Biz çocukken köylerde Jandarma olurdu. Ya birisini ifadeye çağırmak, ya da birilerine resmi bir yazı veya emri tebliğ etmek için köye gelirlerdi. Çocuk aklımızla jandarmanın haki elbisesini ve elindeki tüfeği görünce köşe bucak kaçar saklanırdık. Hatta birkaç gün boyunca köyün neresinde gördükse o yolu kullanmaz, acaba gitti mi kuşkusu ile başka yollardan dolaşırdık. O yıllar jandarma korkulacak bir kişi idi. Aynı şey daha sonra okul çağlarında polis için geçerli olmuştur. Hatta Hukuk Fakültesini bitirip avukat olduğum ilk yıllarda da ısınamamıştım polis karakollarına… Hiç unutmam mesleğin ilk yıllarında bir gece Kumkapı’da bir bıçaklama olayı için maktülün yakınları gece beni evden alıp Kumkapı Polis Karakoluna getirmişlerdi. Polislerin: ‘Buyurun Avukat Bey’ diyerek yer gösterip oturtmaları çok rahatlatmıştı. Hemen arkasından birkaç ay sonra da aynı karakolun baş komiseri ile takışacak ve tartışacak güvene sahip olmuştum.

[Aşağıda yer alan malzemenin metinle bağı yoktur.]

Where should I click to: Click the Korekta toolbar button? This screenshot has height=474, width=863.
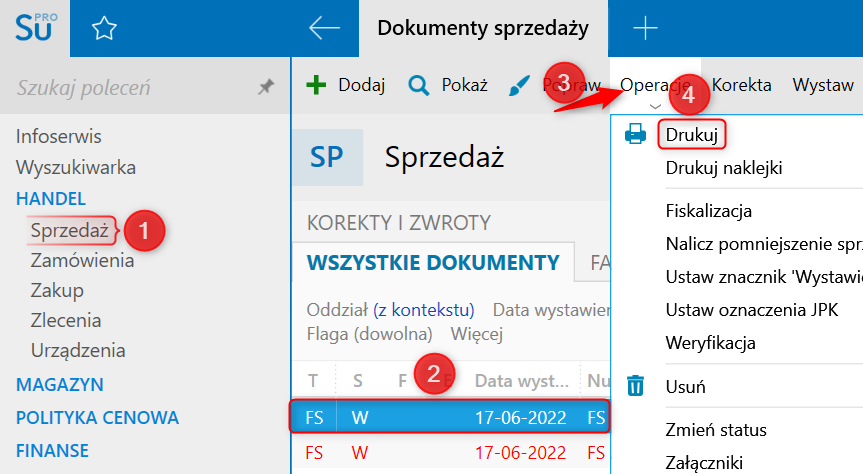click(x=741, y=85)
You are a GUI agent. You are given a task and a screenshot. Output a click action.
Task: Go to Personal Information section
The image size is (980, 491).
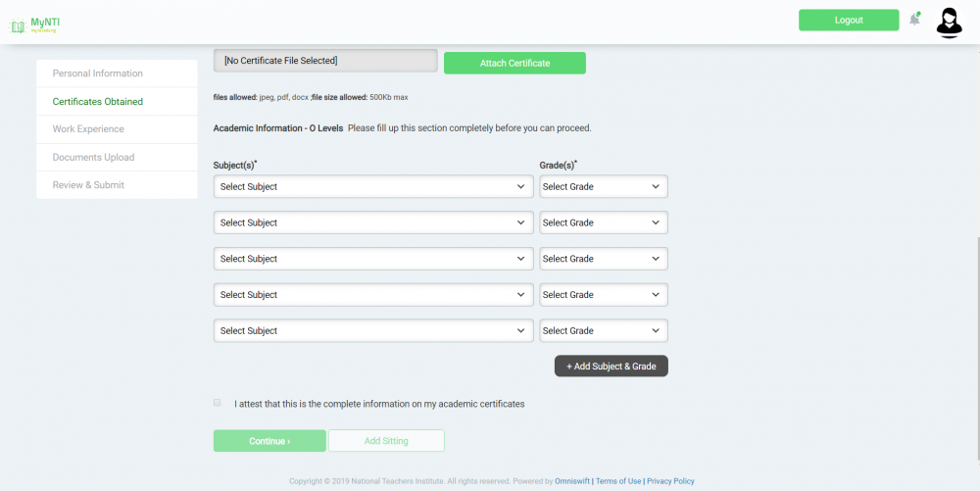[x=98, y=74]
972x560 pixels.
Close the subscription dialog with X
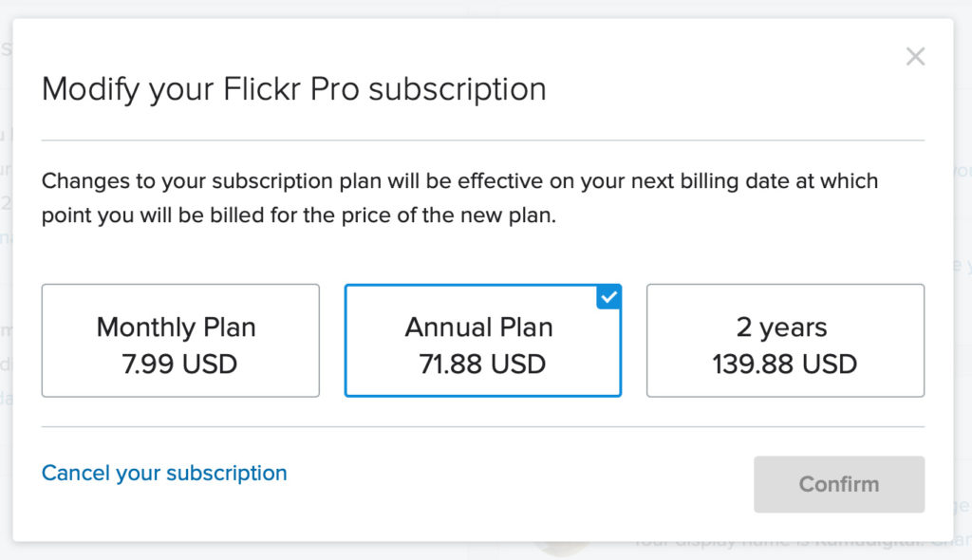[x=915, y=57]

Aradan yıllar geçti. Deneyimli bir hukukçu olarak polis ve jandarmanın haklarını ve yetkilerini sadece benim deneyimim değil hukukçu olmayan aileler bile öğrendiler. Bugün polis ve jandarmanın kötülük yapacak insanlara karşı bizi koruyacak, tehdit edenlere karşı bize kalkan olacağı beş yaşındaki çocuklara dahi anlatılır oldu. Cezalandırmak için banyoya kapattığım baldızımın beş yaşındaki oğlu beni polislere şikayet edip kendisini çıkarmamı, polislerin kendisini kurtaracağını haykırdığı bir Türkiye’deyiz.
Fakat hey hat! Ülkemizde hala polis ve jandarmanın bu görevini bilmeyen bir kişi bulunmaktadır. Bu kişi ülkenin ana muhalefet partisi genel başkanını ‘iplerle, bitmekle…vs.’ tehdit etmektedir. Ne yazık ki bu şahıs polis ve jandarmanın amiri konumunda bir bakandır.
Evet, bu ülkede bitmiş bir şey vardır. Ama bitmiş olan şey ‘Sen bittin Kılıçtaroğlu’ diyen bakanın dediği gibi ana muhalefet partisi genel başkanı değil, hukuk bitmiş, hukuk ölmüştür. Hepimizin başı sağ olsun.